Oireachtas Joint and Select Committees
Tuesday, 8 May 2018
Joint Oireachtas Committee on Jobs, Enterprise and Innovation
Cost of Doing Business in Ireland: Discussion (Resumed)
4:00 pm
Mr. Kevin Thompson:
I thank the Senator. I will take each of his points.
On an independent Garda fraud unit, we support the suggestion in principle at a very high level. We have been working with Departments to draft a straw man in terms of at what it might look. It is a model which has been implemented in the United Kingdom between the Association of British Insurers and the City of London Police. What makes it effective from their point of view is that the industry funds it, but the City of London Police has total operational independence.
It decides what it wants to do and how to do it and the industry has no input into it.
The second question was about the Central Bank of Ireland and the adoption of the prudential as against the conduct approach. The Central Bank has been heavily involved in the implementation of Solvency II and the industry has worked very closely with it. That is very positive as we see adequate solvency as the correct form of policy holder protection. The Central Bank has restructured to have a conduct and a prudential directorate. It has been heavily involved on the conduct side. It has brought forward many consumer protection regulations which we have adopted and implemented extensively. We do not see the need to split the two functions and fear the setting up of another regulatory arm would drive further cost into the system.
Another question was about liability insurance and the fact that only two of eight insurers in the market might quote. It is difficult to comment on situations in which companies will or will not quote, but there are 13 providers in the marketplace, with eight substantially writing liability insurance policies. The cost of insurance working group focused on employers' and public liability insurance and its report contains a graph which shows that freedom of services carriers, that is, insurance companies which are not domiciled here but which have passports have been writing more and more liability insurance policies, which we see as positive.

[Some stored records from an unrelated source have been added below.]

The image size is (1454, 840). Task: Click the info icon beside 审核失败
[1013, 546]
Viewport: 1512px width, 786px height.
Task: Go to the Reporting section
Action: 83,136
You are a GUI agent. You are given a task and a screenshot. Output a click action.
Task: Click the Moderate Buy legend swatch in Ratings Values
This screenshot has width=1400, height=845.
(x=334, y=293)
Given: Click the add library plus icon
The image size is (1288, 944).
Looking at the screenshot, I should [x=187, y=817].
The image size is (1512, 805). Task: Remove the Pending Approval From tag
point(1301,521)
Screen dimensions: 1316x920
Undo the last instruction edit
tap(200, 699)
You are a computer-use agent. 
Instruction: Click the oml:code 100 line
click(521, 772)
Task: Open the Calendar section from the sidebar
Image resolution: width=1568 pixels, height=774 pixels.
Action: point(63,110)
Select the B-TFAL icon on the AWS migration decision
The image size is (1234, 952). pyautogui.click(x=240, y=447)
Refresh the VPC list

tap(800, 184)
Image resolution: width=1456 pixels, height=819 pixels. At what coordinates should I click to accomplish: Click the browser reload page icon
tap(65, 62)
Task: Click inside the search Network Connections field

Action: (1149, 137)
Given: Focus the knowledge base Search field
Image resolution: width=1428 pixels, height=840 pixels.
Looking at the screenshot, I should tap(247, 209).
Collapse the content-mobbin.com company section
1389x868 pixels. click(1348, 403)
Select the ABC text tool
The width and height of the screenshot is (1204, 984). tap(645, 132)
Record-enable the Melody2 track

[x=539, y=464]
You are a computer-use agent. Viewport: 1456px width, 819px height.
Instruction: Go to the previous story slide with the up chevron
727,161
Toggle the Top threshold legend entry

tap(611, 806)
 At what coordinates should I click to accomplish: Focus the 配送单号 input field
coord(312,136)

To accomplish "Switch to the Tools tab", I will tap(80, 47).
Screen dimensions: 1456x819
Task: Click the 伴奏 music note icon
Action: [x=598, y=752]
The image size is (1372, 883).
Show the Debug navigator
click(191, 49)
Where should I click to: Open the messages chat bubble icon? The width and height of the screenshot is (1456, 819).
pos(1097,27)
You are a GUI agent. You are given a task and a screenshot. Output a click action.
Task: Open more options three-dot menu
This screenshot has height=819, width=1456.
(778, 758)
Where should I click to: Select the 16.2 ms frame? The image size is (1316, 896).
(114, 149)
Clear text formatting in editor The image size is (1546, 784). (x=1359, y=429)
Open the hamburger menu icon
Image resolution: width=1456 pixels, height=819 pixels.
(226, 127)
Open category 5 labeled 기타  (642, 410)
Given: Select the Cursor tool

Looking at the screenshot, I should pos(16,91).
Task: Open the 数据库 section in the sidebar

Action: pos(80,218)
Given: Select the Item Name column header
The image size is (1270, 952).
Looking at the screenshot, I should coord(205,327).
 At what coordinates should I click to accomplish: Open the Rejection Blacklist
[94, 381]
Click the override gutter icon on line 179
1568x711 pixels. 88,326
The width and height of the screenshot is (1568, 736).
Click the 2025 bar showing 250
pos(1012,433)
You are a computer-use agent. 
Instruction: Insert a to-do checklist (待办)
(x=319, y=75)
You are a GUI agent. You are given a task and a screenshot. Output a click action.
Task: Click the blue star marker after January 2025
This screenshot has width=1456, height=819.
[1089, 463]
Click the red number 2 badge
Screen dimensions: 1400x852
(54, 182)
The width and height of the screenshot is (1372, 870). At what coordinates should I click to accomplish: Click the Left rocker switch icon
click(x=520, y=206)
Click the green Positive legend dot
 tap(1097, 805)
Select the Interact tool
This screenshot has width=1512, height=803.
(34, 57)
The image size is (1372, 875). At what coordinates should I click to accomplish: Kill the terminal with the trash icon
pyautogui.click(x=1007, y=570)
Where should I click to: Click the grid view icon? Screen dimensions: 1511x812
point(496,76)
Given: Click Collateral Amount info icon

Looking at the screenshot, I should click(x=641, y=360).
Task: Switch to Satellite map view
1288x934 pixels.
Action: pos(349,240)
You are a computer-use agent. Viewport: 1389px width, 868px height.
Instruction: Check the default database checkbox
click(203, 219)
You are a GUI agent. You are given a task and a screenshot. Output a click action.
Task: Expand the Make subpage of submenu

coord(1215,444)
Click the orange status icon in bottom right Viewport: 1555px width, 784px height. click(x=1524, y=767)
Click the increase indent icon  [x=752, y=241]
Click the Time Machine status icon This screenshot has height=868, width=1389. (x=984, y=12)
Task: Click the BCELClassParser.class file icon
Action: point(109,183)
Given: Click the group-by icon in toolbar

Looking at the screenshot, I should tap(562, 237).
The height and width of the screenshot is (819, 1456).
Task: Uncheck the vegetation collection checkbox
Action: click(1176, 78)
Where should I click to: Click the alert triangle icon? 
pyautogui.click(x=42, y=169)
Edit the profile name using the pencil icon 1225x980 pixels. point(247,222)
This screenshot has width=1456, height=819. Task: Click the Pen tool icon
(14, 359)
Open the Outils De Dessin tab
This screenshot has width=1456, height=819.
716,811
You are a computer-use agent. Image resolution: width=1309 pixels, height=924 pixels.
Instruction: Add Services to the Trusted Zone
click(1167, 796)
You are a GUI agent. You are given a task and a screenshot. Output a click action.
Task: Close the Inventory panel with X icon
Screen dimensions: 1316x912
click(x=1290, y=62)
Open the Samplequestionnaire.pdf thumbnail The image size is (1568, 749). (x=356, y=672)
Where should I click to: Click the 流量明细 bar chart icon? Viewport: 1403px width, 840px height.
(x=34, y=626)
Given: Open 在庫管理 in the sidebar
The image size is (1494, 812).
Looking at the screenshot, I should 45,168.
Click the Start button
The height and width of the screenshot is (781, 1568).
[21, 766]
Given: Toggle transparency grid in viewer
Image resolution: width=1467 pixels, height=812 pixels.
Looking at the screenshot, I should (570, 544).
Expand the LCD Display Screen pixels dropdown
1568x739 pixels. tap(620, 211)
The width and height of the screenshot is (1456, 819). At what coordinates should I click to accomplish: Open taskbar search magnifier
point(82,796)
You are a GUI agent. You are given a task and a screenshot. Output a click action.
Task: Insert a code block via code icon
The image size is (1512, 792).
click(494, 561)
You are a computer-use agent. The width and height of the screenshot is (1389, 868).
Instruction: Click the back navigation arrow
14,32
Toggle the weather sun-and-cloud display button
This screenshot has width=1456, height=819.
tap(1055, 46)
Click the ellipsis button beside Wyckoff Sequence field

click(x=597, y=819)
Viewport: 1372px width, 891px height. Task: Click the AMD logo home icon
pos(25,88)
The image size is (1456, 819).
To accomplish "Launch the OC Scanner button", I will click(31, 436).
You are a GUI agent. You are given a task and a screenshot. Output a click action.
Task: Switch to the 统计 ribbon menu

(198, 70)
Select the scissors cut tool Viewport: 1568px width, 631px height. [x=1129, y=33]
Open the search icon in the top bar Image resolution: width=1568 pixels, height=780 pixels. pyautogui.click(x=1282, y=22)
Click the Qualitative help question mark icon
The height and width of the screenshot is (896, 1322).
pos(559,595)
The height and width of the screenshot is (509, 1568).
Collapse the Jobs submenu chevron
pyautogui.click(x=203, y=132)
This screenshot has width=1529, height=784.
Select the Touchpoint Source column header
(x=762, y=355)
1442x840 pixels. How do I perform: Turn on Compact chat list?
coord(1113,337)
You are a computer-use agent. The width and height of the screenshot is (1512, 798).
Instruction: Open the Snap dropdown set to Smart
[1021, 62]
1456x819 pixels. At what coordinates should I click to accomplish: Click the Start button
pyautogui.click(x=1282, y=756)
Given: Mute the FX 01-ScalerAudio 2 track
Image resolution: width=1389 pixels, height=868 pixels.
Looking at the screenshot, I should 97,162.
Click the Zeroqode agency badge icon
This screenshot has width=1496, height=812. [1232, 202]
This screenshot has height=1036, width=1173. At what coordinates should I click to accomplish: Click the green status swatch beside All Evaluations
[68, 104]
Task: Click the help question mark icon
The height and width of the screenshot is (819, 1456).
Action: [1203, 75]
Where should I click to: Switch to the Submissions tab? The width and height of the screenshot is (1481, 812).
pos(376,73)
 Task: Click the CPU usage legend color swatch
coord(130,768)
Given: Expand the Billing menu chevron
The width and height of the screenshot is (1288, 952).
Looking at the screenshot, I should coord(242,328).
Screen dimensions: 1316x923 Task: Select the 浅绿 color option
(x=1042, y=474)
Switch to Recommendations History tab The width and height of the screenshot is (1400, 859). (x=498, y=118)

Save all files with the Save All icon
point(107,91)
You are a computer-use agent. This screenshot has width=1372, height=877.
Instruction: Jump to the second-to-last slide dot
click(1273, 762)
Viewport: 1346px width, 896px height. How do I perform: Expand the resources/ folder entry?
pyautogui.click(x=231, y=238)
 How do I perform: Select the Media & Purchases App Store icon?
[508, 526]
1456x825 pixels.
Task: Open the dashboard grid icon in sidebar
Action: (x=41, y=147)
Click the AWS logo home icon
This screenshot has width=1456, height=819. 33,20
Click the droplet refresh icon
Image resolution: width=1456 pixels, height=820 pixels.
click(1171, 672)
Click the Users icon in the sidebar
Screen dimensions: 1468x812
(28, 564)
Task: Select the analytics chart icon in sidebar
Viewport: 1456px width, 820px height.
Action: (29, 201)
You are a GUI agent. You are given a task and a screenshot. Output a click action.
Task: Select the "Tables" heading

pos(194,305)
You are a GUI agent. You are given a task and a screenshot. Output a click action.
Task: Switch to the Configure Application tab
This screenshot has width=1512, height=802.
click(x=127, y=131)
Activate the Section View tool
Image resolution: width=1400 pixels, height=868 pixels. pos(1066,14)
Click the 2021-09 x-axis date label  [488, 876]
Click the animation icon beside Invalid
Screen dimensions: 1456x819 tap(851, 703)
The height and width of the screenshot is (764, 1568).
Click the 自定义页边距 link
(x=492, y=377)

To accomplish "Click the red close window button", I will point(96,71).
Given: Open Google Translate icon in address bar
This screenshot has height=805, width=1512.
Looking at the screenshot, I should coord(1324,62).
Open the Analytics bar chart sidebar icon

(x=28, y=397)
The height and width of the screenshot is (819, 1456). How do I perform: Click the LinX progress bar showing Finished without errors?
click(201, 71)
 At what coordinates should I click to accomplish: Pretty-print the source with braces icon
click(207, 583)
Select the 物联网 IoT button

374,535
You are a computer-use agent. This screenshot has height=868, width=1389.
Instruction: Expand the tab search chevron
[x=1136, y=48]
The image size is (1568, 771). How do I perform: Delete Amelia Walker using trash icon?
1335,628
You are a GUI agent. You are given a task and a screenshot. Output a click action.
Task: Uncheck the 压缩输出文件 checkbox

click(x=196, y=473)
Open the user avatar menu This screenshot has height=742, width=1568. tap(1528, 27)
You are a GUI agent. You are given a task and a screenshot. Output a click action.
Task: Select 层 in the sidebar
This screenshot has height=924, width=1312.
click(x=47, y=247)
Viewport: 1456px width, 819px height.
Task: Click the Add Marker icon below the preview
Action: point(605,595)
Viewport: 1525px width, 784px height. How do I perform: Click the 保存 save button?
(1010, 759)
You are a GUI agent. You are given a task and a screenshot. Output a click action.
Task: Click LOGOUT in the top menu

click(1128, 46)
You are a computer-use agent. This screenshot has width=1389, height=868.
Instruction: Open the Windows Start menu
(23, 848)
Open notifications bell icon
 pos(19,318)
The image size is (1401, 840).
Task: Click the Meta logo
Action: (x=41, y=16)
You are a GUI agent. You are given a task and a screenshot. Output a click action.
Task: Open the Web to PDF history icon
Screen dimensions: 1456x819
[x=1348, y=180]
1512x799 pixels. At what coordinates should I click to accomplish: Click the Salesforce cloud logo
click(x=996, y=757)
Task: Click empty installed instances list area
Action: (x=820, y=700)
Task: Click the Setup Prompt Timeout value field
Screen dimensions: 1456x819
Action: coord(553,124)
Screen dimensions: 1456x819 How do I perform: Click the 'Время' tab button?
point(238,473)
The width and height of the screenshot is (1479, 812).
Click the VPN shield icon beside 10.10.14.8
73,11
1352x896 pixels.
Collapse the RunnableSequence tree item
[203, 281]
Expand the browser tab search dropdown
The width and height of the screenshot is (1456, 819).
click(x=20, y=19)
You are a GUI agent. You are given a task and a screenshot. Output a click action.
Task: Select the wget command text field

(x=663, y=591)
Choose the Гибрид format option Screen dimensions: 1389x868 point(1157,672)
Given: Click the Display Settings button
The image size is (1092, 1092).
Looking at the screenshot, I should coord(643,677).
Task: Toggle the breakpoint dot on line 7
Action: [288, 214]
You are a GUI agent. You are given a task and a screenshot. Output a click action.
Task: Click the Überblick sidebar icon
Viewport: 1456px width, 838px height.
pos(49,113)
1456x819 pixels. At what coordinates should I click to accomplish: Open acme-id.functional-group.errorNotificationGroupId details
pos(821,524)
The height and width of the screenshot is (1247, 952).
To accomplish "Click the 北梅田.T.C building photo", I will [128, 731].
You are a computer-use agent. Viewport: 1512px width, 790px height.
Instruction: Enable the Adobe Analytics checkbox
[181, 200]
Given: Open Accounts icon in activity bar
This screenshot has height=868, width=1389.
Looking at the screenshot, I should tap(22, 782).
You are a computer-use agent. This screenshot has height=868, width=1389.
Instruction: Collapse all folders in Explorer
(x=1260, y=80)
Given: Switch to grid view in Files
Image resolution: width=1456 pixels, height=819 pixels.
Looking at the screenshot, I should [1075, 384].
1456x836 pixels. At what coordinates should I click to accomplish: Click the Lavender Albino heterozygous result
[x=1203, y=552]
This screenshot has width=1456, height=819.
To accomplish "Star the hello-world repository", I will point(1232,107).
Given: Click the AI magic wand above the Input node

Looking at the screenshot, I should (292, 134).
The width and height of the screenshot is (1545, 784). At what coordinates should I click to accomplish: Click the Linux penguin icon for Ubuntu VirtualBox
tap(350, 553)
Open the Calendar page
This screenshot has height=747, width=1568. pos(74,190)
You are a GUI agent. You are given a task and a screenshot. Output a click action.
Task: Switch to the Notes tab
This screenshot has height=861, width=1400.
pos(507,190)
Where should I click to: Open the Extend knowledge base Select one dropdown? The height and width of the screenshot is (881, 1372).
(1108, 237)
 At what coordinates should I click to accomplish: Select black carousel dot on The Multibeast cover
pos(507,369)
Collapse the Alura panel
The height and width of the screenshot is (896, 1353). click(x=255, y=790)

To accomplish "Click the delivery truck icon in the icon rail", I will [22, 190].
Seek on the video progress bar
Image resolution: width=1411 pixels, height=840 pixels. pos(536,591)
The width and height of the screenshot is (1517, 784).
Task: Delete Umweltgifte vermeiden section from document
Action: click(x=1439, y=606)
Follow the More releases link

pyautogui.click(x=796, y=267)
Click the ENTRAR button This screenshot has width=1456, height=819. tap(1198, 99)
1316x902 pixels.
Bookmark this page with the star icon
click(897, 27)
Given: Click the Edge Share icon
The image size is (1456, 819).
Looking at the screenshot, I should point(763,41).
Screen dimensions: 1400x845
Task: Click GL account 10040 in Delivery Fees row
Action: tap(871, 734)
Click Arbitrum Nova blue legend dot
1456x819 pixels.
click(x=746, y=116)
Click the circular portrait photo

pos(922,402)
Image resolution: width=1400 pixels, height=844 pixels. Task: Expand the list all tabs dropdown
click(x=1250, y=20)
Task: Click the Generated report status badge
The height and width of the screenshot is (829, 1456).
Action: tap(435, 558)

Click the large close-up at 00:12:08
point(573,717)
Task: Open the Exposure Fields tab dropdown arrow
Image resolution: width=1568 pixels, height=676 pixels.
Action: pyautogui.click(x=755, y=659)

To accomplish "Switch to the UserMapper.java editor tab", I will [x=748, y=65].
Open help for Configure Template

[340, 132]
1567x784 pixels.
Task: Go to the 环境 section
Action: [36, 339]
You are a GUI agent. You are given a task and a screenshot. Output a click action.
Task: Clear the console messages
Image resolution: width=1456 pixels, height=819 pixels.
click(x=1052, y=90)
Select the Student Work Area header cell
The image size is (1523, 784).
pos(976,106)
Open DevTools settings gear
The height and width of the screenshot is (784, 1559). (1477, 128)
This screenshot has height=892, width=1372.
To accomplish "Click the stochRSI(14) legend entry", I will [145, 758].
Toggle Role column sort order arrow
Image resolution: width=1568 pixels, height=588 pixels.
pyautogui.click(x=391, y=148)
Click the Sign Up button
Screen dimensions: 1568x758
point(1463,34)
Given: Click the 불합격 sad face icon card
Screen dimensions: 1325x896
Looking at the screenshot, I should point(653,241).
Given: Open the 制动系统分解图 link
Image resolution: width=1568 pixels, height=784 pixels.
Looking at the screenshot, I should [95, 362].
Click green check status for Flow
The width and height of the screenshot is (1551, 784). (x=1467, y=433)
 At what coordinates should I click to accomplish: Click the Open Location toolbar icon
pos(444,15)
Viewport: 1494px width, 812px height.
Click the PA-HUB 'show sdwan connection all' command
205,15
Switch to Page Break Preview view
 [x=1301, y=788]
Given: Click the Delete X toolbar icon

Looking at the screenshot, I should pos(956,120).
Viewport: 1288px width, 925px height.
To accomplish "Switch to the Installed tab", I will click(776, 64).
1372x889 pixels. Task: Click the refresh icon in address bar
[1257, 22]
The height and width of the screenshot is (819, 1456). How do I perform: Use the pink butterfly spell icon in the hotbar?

I wholeheartedly agree on the consequences of fraud. If somebody is proved to have committed fraud, there should be serious action and a criminal prosecution.
The question about a judge's explanation in respect of the book of quantum goes back to the good work of the cost of insurance working group and the Personal Injuries Commission to benchmark awards against those made in other countries. That is the first step in bringing about a reduction in the level of awards. We would welcome anything that would bring transparency to the reason an award at a particular level was made.